Petunjuk Tugas –
Ganti "Communications Port" dengan "Serial Port" pada baris materi mulai dari baris yang memuat "Click the Marcador timeline menu" dan berakhir pada baris yang memuat "Action: 277,775". Tuliskan kembali hanya baris-baris itu tanpa perubahan lain.
━━━━━━━━━━━━━━━━
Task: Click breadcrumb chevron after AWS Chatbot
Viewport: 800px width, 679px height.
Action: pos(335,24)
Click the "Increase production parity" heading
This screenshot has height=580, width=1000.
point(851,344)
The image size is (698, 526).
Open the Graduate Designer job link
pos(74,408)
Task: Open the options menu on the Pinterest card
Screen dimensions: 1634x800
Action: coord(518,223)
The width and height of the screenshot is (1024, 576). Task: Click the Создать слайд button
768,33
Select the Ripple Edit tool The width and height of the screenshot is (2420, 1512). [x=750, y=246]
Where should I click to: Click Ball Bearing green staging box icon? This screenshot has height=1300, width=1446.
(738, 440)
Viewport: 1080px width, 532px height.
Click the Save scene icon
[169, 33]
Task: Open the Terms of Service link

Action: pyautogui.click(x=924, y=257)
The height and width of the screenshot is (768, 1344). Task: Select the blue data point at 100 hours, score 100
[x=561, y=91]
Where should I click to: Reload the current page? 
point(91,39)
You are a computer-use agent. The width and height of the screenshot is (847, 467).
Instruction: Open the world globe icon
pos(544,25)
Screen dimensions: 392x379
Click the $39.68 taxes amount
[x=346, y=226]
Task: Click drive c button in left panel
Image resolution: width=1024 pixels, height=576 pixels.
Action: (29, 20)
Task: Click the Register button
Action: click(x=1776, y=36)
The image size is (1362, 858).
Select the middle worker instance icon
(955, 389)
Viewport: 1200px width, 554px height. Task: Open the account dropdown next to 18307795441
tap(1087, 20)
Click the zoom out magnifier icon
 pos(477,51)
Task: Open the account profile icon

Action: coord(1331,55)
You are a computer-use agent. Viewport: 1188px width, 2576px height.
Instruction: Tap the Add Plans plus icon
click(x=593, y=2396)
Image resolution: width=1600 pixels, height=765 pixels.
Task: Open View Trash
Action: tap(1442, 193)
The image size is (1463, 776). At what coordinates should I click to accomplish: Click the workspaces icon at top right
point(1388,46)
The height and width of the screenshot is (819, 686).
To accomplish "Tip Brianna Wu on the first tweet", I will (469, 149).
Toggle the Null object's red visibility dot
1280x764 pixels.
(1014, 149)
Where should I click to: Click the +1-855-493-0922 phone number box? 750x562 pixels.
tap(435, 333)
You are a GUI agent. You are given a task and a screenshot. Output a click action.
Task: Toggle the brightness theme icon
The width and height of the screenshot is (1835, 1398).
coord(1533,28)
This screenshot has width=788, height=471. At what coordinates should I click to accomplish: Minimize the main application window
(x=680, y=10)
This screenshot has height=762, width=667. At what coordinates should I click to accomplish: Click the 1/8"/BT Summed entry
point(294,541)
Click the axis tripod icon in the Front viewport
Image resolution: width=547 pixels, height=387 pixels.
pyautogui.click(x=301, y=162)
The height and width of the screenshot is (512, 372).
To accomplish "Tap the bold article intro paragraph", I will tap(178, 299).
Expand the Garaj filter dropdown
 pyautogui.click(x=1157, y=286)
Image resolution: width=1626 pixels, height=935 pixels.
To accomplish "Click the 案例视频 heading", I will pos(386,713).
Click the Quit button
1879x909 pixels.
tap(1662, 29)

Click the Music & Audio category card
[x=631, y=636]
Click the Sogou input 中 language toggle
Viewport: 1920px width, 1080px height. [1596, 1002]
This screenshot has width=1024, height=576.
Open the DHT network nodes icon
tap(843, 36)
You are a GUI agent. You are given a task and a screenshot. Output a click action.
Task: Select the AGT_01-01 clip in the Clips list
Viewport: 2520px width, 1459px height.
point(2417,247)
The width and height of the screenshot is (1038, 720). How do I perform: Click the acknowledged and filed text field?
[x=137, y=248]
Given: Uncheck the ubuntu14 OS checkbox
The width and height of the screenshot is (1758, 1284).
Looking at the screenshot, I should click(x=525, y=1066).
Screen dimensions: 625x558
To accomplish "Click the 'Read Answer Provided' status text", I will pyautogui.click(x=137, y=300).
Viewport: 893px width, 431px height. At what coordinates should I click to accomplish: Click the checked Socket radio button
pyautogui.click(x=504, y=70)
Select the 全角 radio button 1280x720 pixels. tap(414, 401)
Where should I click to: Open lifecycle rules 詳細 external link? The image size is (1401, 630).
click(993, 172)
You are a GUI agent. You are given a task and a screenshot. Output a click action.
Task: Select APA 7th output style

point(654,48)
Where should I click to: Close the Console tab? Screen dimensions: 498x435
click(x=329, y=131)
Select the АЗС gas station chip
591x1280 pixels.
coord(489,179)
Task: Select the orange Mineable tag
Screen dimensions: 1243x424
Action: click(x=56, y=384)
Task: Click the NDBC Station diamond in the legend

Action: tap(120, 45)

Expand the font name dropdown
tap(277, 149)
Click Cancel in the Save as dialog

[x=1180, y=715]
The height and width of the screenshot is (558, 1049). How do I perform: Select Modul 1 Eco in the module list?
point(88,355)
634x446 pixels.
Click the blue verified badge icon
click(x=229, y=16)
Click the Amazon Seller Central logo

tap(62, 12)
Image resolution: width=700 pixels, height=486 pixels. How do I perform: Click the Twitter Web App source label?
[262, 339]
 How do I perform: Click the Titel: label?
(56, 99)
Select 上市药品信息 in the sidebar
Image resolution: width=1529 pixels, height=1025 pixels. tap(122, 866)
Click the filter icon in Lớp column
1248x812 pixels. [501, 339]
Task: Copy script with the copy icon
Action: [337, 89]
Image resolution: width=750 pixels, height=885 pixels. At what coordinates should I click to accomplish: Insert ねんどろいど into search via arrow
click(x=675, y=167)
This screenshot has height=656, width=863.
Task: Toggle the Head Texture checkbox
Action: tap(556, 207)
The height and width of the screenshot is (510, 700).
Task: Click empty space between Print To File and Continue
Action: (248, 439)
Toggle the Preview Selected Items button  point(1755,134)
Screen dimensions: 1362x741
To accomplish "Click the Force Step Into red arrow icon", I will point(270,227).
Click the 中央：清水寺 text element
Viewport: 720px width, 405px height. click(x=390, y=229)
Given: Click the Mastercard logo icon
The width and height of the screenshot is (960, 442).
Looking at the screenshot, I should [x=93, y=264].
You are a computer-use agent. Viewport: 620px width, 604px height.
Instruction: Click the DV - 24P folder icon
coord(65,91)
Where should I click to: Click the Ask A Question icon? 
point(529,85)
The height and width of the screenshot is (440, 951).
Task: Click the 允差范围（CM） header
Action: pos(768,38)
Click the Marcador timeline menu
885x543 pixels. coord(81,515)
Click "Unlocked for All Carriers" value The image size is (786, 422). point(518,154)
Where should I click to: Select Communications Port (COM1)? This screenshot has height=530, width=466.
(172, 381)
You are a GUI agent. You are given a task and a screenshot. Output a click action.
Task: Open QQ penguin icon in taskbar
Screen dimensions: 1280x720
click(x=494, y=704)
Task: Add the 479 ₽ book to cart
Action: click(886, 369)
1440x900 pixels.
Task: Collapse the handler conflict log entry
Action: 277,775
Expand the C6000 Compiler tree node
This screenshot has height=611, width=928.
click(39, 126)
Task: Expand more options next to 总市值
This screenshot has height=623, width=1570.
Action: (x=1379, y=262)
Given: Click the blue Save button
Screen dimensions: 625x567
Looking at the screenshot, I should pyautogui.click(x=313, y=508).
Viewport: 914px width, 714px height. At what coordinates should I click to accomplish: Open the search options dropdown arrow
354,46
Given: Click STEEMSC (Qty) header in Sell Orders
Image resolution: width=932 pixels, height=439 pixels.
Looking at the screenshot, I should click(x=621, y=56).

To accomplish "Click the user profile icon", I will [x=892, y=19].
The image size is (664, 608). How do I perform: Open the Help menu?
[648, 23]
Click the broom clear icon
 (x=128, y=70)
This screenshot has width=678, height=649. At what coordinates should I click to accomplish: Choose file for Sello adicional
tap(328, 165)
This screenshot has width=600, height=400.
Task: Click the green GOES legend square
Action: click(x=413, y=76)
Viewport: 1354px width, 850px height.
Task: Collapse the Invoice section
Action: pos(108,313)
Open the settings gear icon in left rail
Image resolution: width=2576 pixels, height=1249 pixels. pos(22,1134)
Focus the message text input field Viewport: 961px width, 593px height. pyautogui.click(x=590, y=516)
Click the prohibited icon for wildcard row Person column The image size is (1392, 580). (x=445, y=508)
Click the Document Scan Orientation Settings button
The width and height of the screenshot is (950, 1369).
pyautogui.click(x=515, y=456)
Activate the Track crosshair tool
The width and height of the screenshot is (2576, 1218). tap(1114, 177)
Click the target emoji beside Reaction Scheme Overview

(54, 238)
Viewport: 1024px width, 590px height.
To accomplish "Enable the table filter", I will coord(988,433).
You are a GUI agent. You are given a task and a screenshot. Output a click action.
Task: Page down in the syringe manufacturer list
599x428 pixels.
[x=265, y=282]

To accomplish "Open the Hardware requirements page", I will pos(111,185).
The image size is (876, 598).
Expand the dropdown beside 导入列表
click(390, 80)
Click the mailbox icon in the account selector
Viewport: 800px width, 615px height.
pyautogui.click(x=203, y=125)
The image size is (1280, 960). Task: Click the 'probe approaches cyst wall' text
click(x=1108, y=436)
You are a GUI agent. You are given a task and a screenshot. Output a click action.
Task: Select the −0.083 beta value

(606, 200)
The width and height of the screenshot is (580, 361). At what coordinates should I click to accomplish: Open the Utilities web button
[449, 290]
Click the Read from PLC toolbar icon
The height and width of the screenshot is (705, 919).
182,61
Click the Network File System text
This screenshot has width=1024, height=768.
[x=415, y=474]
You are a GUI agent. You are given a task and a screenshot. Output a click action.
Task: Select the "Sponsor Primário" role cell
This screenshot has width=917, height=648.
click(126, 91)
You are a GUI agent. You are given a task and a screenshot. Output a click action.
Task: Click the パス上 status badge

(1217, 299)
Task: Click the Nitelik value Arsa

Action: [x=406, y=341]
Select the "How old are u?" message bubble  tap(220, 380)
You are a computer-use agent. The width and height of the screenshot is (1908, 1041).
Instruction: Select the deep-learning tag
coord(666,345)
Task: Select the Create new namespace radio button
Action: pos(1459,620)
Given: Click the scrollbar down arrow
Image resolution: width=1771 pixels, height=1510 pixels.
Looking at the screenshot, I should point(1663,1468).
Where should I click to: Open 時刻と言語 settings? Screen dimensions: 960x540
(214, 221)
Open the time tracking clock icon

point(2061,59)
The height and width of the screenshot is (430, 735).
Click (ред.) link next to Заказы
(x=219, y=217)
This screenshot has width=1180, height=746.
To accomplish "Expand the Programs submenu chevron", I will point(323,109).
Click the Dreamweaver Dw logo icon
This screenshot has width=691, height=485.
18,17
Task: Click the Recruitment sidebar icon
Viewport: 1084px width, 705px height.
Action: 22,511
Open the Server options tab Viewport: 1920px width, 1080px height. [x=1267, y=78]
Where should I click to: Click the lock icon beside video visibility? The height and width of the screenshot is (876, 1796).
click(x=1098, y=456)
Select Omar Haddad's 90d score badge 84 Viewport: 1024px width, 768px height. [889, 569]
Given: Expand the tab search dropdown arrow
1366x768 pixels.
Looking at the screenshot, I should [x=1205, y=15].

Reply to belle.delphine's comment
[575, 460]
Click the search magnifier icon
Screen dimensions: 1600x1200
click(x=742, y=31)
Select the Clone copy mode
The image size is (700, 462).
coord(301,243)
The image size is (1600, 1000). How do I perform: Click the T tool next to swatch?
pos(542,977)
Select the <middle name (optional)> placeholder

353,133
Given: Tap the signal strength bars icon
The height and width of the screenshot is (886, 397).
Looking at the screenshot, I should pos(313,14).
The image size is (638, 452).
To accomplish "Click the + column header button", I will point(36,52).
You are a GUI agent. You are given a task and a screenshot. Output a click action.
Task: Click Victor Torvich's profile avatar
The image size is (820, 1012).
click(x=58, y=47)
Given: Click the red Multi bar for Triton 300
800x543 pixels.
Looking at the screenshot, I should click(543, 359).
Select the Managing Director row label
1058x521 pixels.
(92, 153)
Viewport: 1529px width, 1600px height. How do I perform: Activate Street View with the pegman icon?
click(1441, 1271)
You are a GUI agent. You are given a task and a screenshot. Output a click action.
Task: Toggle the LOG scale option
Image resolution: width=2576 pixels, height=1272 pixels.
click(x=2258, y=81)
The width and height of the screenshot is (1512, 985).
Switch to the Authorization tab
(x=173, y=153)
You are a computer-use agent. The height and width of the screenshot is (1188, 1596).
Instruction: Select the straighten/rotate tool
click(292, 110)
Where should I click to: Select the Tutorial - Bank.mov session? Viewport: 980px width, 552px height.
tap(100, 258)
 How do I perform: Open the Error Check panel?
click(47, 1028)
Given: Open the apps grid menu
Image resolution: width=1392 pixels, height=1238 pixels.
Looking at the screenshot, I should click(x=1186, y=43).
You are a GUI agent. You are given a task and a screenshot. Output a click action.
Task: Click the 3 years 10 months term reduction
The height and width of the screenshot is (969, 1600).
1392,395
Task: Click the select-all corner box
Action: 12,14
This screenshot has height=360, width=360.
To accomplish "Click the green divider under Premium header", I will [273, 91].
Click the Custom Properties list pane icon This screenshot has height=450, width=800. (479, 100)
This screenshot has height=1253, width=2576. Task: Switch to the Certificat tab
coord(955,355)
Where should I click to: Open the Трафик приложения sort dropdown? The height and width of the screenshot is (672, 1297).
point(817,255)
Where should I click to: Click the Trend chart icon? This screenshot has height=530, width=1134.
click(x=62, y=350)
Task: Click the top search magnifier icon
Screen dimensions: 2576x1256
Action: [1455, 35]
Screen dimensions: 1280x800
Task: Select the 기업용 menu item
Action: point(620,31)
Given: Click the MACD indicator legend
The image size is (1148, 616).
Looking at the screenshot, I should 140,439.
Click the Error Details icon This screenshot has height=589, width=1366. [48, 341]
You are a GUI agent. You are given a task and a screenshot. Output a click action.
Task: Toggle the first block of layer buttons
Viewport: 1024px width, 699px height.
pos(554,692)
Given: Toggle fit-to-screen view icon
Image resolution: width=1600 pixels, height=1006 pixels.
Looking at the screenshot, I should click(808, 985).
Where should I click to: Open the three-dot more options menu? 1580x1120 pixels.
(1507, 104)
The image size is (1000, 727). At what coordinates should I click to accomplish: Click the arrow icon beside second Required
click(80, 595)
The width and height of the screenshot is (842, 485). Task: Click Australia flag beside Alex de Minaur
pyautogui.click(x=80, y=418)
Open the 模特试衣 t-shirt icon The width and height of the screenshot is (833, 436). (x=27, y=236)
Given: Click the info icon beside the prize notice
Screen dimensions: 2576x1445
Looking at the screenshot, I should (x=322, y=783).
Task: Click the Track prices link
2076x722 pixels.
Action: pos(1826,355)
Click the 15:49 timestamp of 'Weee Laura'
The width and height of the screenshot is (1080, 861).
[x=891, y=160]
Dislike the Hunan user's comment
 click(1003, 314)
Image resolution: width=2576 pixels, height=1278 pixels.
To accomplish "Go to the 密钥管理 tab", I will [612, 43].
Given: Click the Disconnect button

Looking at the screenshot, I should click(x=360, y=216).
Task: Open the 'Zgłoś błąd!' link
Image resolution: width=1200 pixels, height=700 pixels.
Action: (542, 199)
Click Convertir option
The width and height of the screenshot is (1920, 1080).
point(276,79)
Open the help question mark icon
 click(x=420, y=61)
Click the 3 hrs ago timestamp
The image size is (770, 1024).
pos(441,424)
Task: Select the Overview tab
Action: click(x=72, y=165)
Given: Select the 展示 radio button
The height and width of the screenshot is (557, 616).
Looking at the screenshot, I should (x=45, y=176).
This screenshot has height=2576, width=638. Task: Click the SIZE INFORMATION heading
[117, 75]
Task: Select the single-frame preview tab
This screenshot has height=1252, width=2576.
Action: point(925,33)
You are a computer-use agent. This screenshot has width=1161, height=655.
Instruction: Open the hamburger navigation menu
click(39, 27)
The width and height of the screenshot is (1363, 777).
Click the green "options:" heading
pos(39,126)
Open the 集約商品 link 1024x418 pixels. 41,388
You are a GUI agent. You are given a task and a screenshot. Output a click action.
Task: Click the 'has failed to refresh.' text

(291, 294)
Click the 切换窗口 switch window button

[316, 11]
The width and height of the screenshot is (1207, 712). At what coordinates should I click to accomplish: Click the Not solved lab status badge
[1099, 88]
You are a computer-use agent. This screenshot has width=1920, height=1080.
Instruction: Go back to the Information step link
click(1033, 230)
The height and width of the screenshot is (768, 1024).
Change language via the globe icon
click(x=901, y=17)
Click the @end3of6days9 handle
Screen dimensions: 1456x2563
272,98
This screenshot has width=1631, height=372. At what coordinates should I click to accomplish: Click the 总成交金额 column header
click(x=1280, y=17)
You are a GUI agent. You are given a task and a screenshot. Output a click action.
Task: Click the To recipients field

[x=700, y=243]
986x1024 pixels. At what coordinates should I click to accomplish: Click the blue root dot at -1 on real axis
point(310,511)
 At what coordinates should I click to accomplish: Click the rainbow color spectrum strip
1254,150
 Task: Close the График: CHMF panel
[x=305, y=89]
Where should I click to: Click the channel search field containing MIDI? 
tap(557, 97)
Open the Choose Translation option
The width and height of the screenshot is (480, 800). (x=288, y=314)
━━━━━━━━━━━━━━━━
Hasil Latihan –
Click the Marcador timeline menu
885x543 pixels. coord(81,515)
Click "Unlocked for All Carriers" value The image size is (786, 422). point(518,154)
Where should I click to: Select Serial Port (COM1)? This screenshot has height=530, width=466.
(172, 381)
You are a GUI agent. You are given a task and a screenshot. Output a click action.
Task: Open QQ penguin icon in taskbar
Screen dimensions: 1280x720
click(x=494, y=704)
Task: Add the 479 ₽ book to cart
Action: click(886, 369)
1440x900 pixels.
Task: Collapse the handler conflict log entry
Action: 277,775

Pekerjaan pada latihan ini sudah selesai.